YOUR INSTRUCTIONS:
The entries must be restated exactly as written.

★ ★ ★ ★

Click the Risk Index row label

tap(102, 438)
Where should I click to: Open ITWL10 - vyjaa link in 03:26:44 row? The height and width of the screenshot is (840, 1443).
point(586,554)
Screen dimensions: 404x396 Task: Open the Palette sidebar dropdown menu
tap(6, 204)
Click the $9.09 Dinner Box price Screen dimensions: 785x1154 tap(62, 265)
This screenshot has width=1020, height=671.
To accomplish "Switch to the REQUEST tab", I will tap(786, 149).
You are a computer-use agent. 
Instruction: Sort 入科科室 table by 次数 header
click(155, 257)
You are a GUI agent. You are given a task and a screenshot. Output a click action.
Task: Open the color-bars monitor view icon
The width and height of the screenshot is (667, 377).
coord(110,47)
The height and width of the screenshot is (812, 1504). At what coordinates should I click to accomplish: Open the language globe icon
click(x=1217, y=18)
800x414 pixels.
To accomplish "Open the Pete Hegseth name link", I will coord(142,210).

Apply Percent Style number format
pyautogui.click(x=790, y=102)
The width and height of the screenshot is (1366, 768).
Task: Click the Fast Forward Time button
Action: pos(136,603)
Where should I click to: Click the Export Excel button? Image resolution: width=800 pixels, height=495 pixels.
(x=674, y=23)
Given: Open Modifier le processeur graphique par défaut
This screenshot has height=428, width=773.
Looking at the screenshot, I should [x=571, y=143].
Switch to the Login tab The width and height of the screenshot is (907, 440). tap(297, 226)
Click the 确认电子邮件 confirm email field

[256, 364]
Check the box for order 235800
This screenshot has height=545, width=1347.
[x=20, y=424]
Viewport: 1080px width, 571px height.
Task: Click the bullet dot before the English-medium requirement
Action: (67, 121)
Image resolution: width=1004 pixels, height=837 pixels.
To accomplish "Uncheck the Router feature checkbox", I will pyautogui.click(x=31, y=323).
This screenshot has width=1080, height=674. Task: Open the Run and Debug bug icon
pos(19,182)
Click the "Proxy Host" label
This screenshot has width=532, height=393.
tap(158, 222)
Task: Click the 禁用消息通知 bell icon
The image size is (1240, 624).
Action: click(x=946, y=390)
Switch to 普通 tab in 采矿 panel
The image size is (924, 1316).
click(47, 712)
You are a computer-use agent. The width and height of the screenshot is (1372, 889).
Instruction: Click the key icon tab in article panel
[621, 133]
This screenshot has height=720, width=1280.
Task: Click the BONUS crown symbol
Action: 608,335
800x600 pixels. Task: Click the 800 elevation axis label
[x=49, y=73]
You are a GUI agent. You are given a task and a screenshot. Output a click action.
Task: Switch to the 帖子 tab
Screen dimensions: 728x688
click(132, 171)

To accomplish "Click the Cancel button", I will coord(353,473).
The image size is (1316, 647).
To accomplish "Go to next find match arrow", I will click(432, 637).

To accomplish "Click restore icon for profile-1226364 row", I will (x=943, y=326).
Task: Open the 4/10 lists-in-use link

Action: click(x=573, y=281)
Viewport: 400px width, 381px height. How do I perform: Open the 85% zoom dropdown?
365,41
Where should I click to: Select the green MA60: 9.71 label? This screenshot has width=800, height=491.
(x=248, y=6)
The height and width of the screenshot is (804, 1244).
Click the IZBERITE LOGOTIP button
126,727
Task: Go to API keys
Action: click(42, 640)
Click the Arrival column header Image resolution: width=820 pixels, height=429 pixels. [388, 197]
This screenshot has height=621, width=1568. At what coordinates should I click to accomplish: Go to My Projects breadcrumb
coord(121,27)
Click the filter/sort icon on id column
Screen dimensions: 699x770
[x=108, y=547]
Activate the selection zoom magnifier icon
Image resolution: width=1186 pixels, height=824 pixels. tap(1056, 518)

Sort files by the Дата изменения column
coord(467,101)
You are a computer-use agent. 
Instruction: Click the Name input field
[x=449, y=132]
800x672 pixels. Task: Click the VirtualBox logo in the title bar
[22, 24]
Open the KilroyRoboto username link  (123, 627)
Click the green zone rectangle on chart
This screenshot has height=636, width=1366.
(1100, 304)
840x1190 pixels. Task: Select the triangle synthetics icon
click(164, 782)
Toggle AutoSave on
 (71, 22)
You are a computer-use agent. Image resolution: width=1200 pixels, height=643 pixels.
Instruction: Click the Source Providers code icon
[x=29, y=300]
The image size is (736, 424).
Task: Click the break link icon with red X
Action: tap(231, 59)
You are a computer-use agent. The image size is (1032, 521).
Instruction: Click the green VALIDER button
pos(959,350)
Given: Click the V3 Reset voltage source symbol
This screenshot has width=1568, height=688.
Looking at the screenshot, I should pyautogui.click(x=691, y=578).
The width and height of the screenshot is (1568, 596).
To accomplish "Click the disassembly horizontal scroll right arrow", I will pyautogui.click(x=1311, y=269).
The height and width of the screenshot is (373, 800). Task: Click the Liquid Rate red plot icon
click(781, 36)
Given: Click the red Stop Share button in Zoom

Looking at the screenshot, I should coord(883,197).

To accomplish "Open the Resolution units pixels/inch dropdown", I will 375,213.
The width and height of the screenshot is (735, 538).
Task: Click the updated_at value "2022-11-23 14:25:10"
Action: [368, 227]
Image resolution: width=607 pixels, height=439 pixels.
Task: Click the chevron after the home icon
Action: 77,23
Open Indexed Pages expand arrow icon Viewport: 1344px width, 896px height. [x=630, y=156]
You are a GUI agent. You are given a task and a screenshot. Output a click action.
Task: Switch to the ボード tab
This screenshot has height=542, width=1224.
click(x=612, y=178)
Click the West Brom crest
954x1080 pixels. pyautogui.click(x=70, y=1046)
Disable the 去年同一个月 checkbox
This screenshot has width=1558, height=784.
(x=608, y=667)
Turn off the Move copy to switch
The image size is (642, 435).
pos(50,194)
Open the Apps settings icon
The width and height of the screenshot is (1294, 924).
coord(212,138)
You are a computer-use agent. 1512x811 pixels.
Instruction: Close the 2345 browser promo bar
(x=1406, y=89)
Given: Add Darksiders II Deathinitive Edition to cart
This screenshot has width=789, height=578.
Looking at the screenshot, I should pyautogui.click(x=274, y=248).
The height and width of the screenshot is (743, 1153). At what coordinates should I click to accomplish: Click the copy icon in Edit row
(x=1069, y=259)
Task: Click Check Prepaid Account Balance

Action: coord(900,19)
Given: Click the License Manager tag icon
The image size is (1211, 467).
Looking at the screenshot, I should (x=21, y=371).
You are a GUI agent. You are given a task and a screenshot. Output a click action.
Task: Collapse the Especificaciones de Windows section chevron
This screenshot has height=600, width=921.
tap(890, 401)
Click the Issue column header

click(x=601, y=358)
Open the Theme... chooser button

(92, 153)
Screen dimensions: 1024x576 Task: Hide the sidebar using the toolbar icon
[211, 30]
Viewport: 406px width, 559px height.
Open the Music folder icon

★ ★ ★ ★

FINISHED EXERCISE:
Click the Risk Index row label

tap(102, 438)
Where should I click to: Open ITWL10 - vyjaa link in 03:26:44 row? The height and width of the screenshot is (840, 1443).
point(586,554)
Screen dimensions: 404x396 Task: Open the Palette sidebar dropdown menu
tap(6, 204)
Click the $9.09 Dinner Box price Screen dimensions: 785x1154 tap(62, 265)
This screenshot has width=1020, height=671.
To accomplish "Switch to the REQUEST tab", I will tap(786, 149).
You are a computer-use agent. 
Instruction: Sort 入科科室 table by 次数 header
click(155, 257)
You are a GUI agent. You are given a task and a screenshot. Output a click action.
Task: Open the color-bars monitor view icon
The width and height of the screenshot is (667, 377).
coord(110,47)
The height and width of the screenshot is (812, 1504). At what coordinates should I click to accomplish: Open the language globe icon
click(x=1217, y=18)
800x414 pixels.
To accomplish "Open the Pete Hegseth name link", I will coord(142,210).

Apply Percent Style number format
pyautogui.click(x=790, y=102)
The width and height of the screenshot is (1366, 768).
Task: Click the Fast Forward Time button
Action: pos(136,603)
Where should I click to: Click the Export Excel button? Image resolution: width=800 pixels, height=495 pixels.
(x=674, y=23)
Given: Open Modifier le processeur graphique par défaut
This screenshot has height=428, width=773.
Looking at the screenshot, I should [x=571, y=143].
Switch to the Login tab The width and height of the screenshot is (907, 440). tap(297, 226)
Click the 确认电子邮件 confirm email field

[256, 364]
Check the box for order 235800
This screenshot has height=545, width=1347.
[x=20, y=424]
Viewport: 1080px width, 571px height.
Task: Click the bullet dot before the English-medium requirement
Action: (67, 121)
Image resolution: width=1004 pixels, height=837 pixels.
To accomplish "Uncheck the Router feature checkbox", I will pyautogui.click(x=31, y=323).
This screenshot has width=1080, height=674. Task: Open the Run and Debug bug icon
pos(19,182)
Click the "Proxy Host" label
This screenshot has width=532, height=393.
tap(158, 222)
Task: Click the 禁用消息通知 bell icon
The image size is (1240, 624).
Action: click(x=946, y=390)
Switch to 普通 tab in 采矿 panel
The image size is (924, 1316).
click(47, 712)
You are a computer-use agent. The width and height of the screenshot is (1372, 889).
Instruction: Click the key icon tab in article panel
[621, 133]
This screenshot has height=720, width=1280.
Task: Click the BONUS crown symbol
Action: 608,335
800x600 pixels. Task: Click the 800 elevation axis label
[x=49, y=73]
You are a GUI agent. You are given a task and a screenshot. Output a click action.
Task: Switch to the 帖子 tab
Screen dimensions: 728x688
click(132, 171)

To accomplish "Click the Cancel button", I will coord(353,473).
The image size is (1316, 647).
To accomplish "Go to next find match arrow", I will click(432, 637).

To accomplish "Click restore icon for profile-1226364 row", I will (x=943, y=326).
Task: Open the 4/10 lists-in-use link

Action: click(x=573, y=281)
Viewport: 400px width, 381px height. How do I perform: Open the 85% zoom dropdown?
365,41
Where should I click to: Select the green MA60: 9.71 label? This screenshot has width=800, height=491.
(x=248, y=6)
The height and width of the screenshot is (804, 1244).
Click the IZBERITE LOGOTIP button
126,727
Task: Go to API keys
Action: click(42, 640)
Click the Arrival column header Image resolution: width=820 pixels, height=429 pixels. [388, 197]
This screenshot has height=621, width=1568. At what coordinates should I click to accomplish: Go to My Projects breadcrumb
coord(121,27)
Click the filter/sort icon on id column
Screen dimensions: 699x770
[x=108, y=547]
Activate the selection zoom magnifier icon
Image resolution: width=1186 pixels, height=824 pixels. tap(1056, 518)

Sort files by the Дата изменения column
coord(467,101)
You are a computer-use agent. 
Instruction: Click the Name input field
[x=449, y=132]
800x672 pixels. Task: Click the VirtualBox logo in the title bar
[22, 24]
Open the KilroyRoboto username link  (123, 627)
Click the green zone rectangle on chart
This screenshot has height=636, width=1366.
(1100, 304)
840x1190 pixels. Task: Select the triangle synthetics icon
click(164, 782)
Toggle AutoSave on
 (71, 22)
You are a computer-use agent. Image resolution: width=1200 pixels, height=643 pixels.
Instruction: Click the Source Providers code icon
[x=29, y=300]
The image size is (736, 424).
Task: Click the break link icon with red X
Action: tap(231, 59)
You are a computer-use agent. The image size is (1032, 521).
Instruction: Click the green VALIDER button
pos(959,350)
Given: Click the V3 Reset voltage source symbol
This screenshot has width=1568, height=688.
Looking at the screenshot, I should pyautogui.click(x=691, y=578).
The width and height of the screenshot is (1568, 596).
To accomplish "Click the disassembly horizontal scroll right arrow", I will pyautogui.click(x=1311, y=269).
The height and width of the screenshot is (373, 800). Task: Click the Liquid Rate red plot icon
click(781, 36)
Given: Click the red Stop Share button in Zoom

Looking at the screenshot, I should coord(883,197).

To accomplish "Open the Resolution units pixels/inch dropdown", I will 375,213.
The width and height of the screenshot is (735, 538).
Task: Click the updated_at value "2022-11-23 14:25:10"
Action: [368, 227]
Image resolution: width=607 pixels, height=439 pixels.
Task: Click the chevron after the home icon
Action: 77,23
Open Indexed Pages expand arrow icon Viewport: 1344px width, 896px height. [x=630, y=156]
You are a GUI agent. You are given a task and a screenshot. Output a click action.
Task: Switch to the ボード tab
This screenshot has height=542, width=1224.
click(x=612, y=178)
Click the West Brom crest
954x1080 pixels. pyautogui.click(x=70, y=1046)
Disable the 去年同一个月 checkbox
This screenshot has width=1558, height=784.
(x=608, y=667)
Turn off the Move copy to switch
The image size is (642, 435).
pos(50,194)
Open the Apps settings icon
The width and height of the screenshot is (1294, 924).
coord(212,138)
You are a computer-use agent. 1512x811 pixels.
Instruction: Close the 2345 browser promo bar
(x=1406, y=89)
Given: Add Darksiders II Deathinitive Edition to cart
This screenshot has width=789, height=578.
Looking at the screenshot, I should pyautogui.click(x=274, y=248).
The height and width of the screenshot is (743, 1153). At what coordinates should I click to accomplish: Click the copy icon in Edit row
(x=1069, y=259)
Task: Click Check Prepaid Account Balance

Action: coord(900,19)
Given: Click the License Manager tag icon
The image size is (1211, 467).
Looking at the screenshot, I should (x=21, y=371).
You are a GUI agent. You are given a task and a screenshot. Output a click action.
Task: Collapse the Especificaciones de Windows section chevron
This screenshot has height=600, width=921.
tap(890, 401)
Click the Issue column header

click(x=601, y=358)
Open the Theme... chooser button

(92, 153)
Screen dimensions: 1024x576 Task: Hide the sidebar using the toolbar icon
[211, 30]
Viewport: 406px width, 559px height.
Open the Music folder icon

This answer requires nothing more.